## Entries supplied

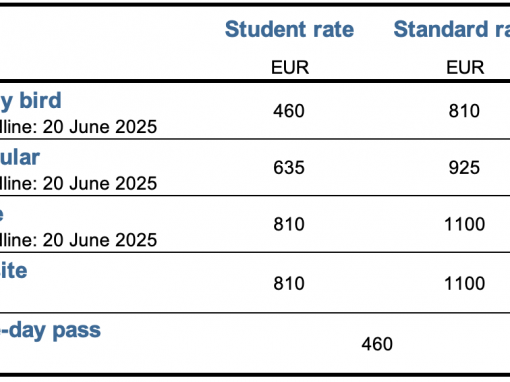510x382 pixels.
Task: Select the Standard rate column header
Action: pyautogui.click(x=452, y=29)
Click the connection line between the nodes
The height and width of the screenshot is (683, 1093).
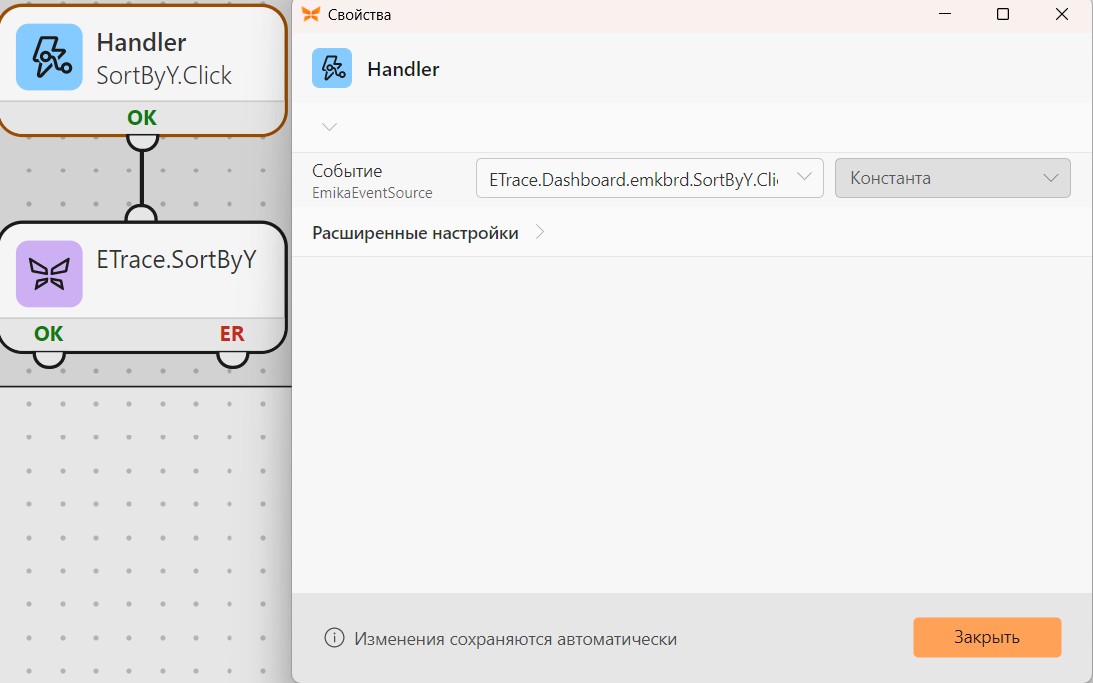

## Task brief
Leave out the pictures, and retype exactly the lines from the one containing "Click the connection line between the nodes" through the final line of the data.

## Result of this exercise
Click the connection line between the nodes
The height and width of the screenshot is (683, 1093).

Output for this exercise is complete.